É assim também com “O Canto da Sereia” e “O Pequeno Poderoso”, entre outros, onde um riso incisivo, “em passant”, aponta um artista incomum, que “cons-destrói” a lógica encadeada que é sumariamente desordenada pelo ineditismo criador do autor.
Outros exemplos de boa prosa de Fernando Rocha podem ser citados aos montes, aqui. Fico com mais um trecho, seqüestrado do conto “Antes do Pó”, cuja beleza reside na construção poética carregada de imagens e sugestões: “Uma das mais belas imagens que vi nesta vida: o mar quase escondendo o sol refletido naqueles olhos”. E outro, “A Estrada”, pela absoluta singularidade e precisão na descrição: “A longa estrada pareceu exigir mais do que sua habilidade como motorista podia oferecer”.

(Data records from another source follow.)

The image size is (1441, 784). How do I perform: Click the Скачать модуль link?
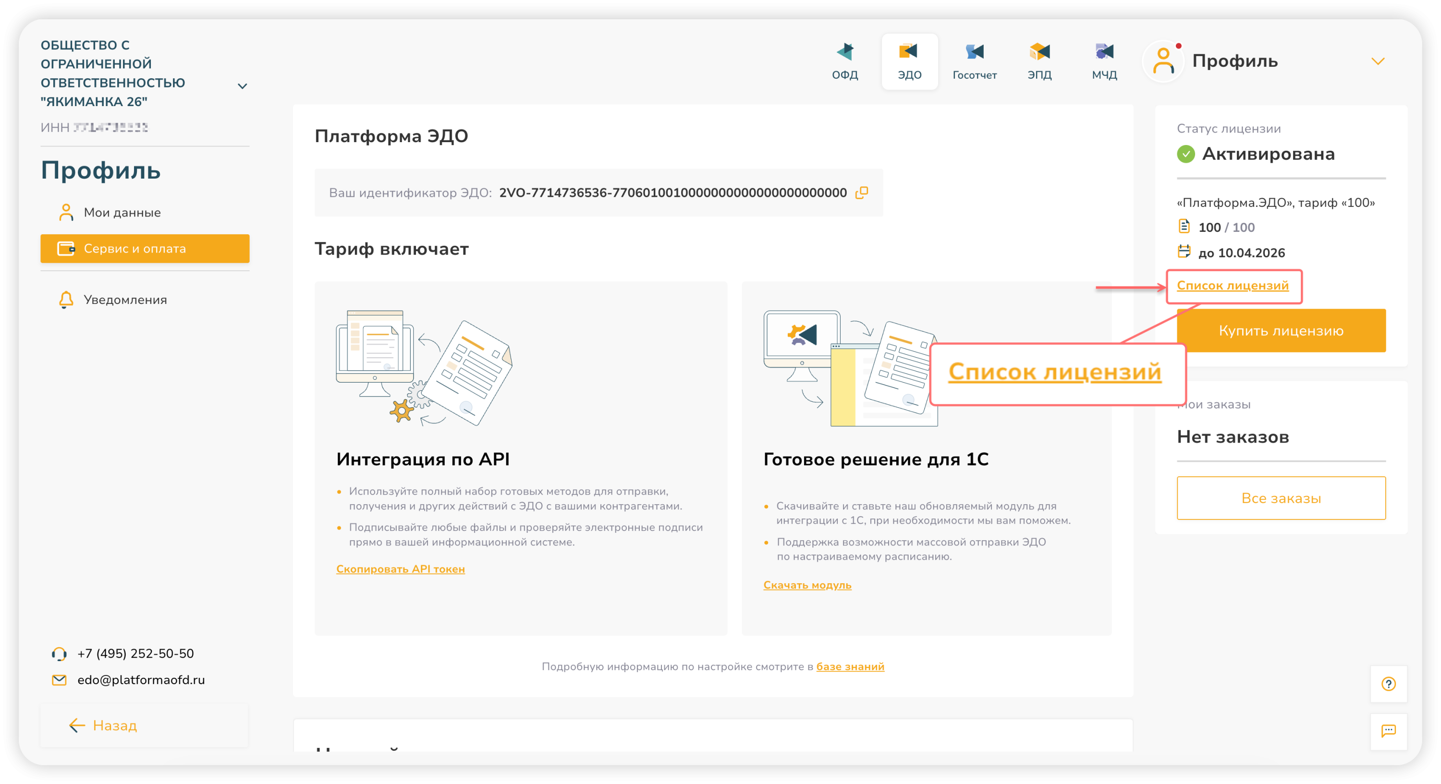coord(807,585)
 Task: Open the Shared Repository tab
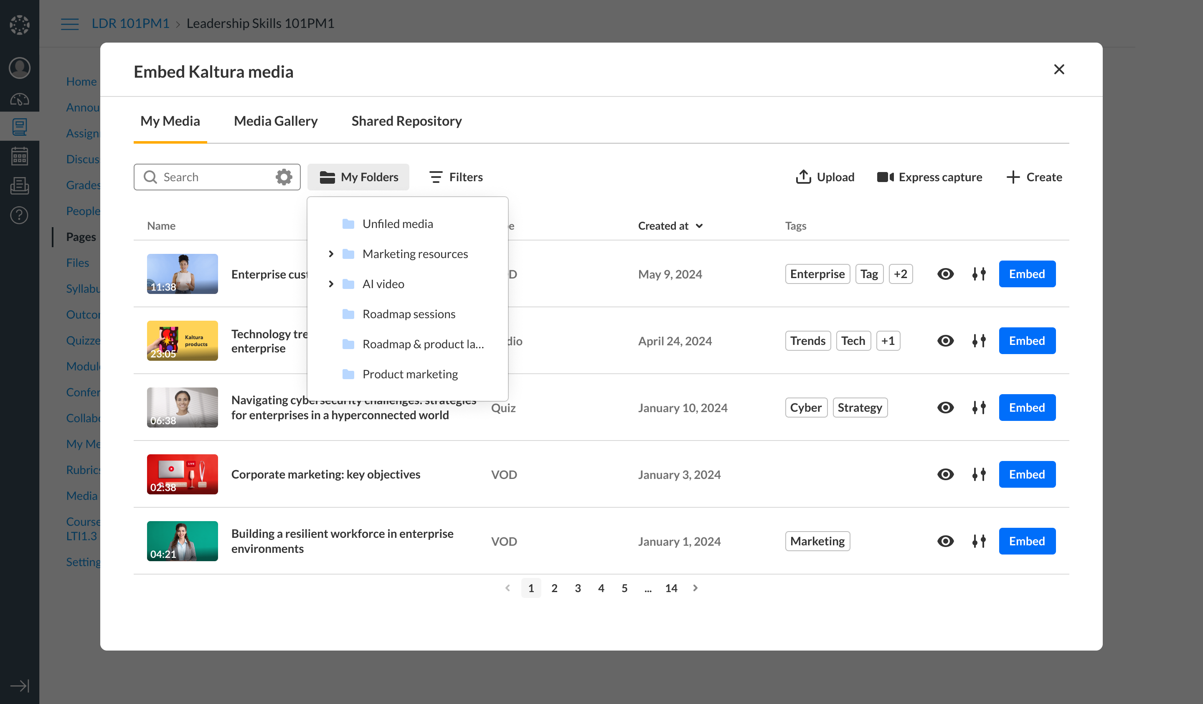(406, 121)
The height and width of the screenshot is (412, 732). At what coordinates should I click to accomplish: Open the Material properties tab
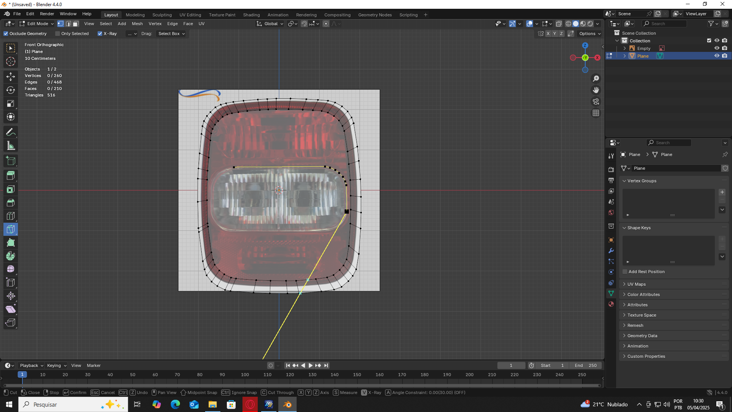(611, 304)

Quando elejo este autor como mote para este estudo, é pela certeza de que Fernando Rocha, assim como diversos outros autores à margem da grande via midiática, sendo ele substancialmente periférico, independente, negro e avesso à exposição desnecessária, há de ser trazido à luz, não pelos raios destes escritos que ora rascunho, mas porque outros ainda farão a mesma declaração. E seu “Sujeito Sem Verbo”, uma caixa de pequenas pérolas adornadas pela capa enigmática, há de conquistar muitos, milhares, milhões, de leitores por lugares e tempos por aí afora.
Escobar Franelas
Sujeito Sem Verbo – Fernando Rocha
RJ: Confraria do Vento, 2013, 1ª edição.